I realized that the chances for success were almost impossible under the circumstances along the lines I was investigating by reason of the agitation. Mr. Woolwine had stated that he had the evidence, and I invited him to take charge of the investigation before the grand jury. This invitation was in absolute good faith as far as I was concerned.

Fredericks was able to so recruit Woolwine because the city prosecutor—though appointed by the city attorney and paid by the city—was technically a deputy district attorney.

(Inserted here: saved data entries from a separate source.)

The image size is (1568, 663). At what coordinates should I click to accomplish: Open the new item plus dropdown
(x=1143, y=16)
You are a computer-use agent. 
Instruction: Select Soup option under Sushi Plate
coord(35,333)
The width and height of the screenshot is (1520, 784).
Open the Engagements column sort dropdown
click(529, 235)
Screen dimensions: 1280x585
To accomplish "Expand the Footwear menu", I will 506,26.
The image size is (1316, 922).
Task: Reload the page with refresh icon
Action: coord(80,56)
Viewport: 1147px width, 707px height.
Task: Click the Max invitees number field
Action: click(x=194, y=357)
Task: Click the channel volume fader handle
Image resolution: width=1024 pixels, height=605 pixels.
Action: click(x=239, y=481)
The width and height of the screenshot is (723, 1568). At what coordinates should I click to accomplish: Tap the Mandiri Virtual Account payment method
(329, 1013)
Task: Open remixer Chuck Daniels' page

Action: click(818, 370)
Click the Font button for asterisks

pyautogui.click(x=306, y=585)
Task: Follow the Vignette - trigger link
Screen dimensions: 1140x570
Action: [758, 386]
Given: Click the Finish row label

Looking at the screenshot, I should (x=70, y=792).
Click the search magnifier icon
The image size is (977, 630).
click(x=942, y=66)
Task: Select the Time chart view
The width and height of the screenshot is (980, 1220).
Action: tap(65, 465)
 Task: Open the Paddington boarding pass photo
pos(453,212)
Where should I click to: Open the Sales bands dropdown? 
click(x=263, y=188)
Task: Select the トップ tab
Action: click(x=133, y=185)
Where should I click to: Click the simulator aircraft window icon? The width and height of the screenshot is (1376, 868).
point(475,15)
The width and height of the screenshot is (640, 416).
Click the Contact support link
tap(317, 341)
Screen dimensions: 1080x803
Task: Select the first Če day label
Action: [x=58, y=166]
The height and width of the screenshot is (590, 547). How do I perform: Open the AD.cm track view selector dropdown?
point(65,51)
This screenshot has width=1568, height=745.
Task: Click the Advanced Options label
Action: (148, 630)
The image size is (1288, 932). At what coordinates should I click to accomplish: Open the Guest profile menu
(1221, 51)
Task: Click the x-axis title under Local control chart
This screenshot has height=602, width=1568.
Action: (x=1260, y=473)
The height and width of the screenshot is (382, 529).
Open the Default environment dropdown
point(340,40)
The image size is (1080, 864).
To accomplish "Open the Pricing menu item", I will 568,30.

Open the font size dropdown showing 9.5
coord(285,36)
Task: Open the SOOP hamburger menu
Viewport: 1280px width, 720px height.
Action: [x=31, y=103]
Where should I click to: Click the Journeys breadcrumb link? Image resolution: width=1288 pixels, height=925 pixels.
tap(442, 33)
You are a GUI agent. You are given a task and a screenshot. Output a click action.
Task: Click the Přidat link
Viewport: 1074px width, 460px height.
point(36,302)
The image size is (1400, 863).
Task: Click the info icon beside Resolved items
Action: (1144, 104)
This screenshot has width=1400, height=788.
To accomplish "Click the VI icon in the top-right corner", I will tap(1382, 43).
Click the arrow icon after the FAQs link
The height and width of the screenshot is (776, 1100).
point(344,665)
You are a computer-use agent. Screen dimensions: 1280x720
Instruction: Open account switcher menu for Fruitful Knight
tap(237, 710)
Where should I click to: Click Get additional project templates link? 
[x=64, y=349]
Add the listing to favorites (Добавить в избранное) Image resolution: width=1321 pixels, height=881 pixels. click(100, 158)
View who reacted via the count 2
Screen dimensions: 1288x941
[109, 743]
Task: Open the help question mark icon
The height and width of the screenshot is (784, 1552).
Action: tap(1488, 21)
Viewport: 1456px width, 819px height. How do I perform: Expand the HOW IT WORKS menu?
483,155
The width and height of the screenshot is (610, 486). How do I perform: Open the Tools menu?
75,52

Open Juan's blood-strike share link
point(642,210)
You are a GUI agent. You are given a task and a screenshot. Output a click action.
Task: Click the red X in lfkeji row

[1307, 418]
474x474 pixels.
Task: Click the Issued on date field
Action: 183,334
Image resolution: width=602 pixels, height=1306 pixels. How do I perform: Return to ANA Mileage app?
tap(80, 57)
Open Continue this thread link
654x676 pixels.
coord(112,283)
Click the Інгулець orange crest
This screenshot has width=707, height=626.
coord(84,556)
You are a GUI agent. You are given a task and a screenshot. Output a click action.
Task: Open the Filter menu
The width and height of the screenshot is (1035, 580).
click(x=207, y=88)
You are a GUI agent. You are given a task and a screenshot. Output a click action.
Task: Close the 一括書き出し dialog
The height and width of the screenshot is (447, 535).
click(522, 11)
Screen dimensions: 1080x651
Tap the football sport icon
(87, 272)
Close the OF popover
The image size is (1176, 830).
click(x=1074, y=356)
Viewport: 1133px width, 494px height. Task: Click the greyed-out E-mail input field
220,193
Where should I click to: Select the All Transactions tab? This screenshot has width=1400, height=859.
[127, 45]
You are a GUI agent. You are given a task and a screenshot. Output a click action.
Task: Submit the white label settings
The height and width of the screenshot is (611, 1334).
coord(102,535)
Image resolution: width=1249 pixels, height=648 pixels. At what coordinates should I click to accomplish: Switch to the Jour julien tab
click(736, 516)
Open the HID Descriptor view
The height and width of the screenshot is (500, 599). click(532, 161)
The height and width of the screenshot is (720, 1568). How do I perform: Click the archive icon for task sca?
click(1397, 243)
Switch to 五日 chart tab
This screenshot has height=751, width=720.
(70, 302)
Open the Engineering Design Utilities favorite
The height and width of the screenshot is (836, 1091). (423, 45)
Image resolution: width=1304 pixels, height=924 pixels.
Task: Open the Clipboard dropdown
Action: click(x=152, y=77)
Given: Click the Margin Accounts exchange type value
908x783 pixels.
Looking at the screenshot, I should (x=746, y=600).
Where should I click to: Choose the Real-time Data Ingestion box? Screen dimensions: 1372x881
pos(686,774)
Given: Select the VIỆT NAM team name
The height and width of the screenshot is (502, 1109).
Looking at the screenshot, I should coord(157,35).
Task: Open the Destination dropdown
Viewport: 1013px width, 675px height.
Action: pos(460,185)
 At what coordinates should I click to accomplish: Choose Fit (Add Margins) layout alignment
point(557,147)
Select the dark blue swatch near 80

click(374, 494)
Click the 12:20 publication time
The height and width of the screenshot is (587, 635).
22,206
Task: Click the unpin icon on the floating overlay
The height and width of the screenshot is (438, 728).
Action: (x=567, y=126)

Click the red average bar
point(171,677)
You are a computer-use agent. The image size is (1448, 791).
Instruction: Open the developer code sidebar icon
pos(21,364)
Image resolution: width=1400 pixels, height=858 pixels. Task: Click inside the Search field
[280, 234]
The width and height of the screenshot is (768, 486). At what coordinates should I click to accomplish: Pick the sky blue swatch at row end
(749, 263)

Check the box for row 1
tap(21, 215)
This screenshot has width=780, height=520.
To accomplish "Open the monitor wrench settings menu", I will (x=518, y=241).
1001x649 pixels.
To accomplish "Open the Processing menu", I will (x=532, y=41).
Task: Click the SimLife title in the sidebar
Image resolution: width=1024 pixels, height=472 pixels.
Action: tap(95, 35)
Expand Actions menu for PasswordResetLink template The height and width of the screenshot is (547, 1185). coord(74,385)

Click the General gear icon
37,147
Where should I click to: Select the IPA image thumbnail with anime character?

Sort of in the manner in which municipal court judges where cross-assigned as superior court judges for a few years prior to court unification in 2000, Woolwine had been deputized so that he could try not only offenses created by ordinances, but also those that were misdemeanors under state law. (It wasn’t until 1967 that the Legislature enacted a provision permitting DAs to authorize prosecution by city attorneys of such misdemeanors.)

After Fredericks issued his “invitation”—which included the words, “Now take off your coat and roll up your sleeves and get busy”—Woolwine sent back a response which said, in part:

“…I charge unhesitatingly that vice is being protected in this city by the Mayor and Police Commission, and that I have sufficient evidence upon which a fighting, conscientious, hard working District Attorney, with the power at his command, backed up by a grand jury that means business, will lead to disclosures fixing the responsibility for this deplorable condition. The moment the opportunity came, instead of assisting me, you attempted in a cowardly way to thrust all of the responsibility of your office upon me….Now I say to you to ‘take off your coat and roll up your sleeves and get busy’ and not attempt this cowardly evasion of your plain duty. I will go a step further and say would to God that I were District Attorney today with the powers that you have.”

After further communication, Woolwine took charge of the Grand Jury investigation; was soon fired; then rehired; and fired again after he aggressively questioned Kern, resulting in Fredericks interceding and taking over. As portrayed in 1910 by the Woolwine forces, Fredericks was protecting the chief; as told by Fredericks, he stepped in to cut off bullying which he viewed as counterproductive to drawing out information.

In his Oct. 15 address, Fredericks maintained that the reason Earl could get the evidence and the DA’s office couldn’t was that Earl paid a gangster—Oswald—$10,000 for the information. At a rally on Oct. 20, he elaborated:

“I do not blame [Earl] for getting that information, for he needed to defend himself against heavy damage. But I do blame him for not coming to me with the information and giving me an opportunity to avail myself of it as District Attorney.

“He not only kept that knowledge from me, but declared that he had agreed not to divulge it. The result was that I had to go to the courts and ask that a special grand jury be called, in order to make him divulge that information. And on the very day that the special Grand Jury was called, his private detective, Paul Blair, testified before the Grand Jury that he gave Oswald $500 which he had received from Earl, and with that money, Oswald left the city.

“Furthermore, when Oswald was finally arrested Earl was the man who went on his bail bond.”

The Express presented quite a different version. Its Oct. 24 editorial insists that, following the resignations, the newspaper had “sent word to Fredericks, informing him that all information relative to the Harper scandal was at his disposal.”

Whichever version is true, the bottom line is that graft had undeniably existed in the City of Los Angeles while Fredericks was district attorney, and there was hard evidence of it—yet only one person was prosecuted by Fredericks in connection with the corruption, and unsuccessfully. With this pointed out in 1910 in speeches and editorials, and quite forcefully, it’s no wonder the Woolwine campaign was building momentum.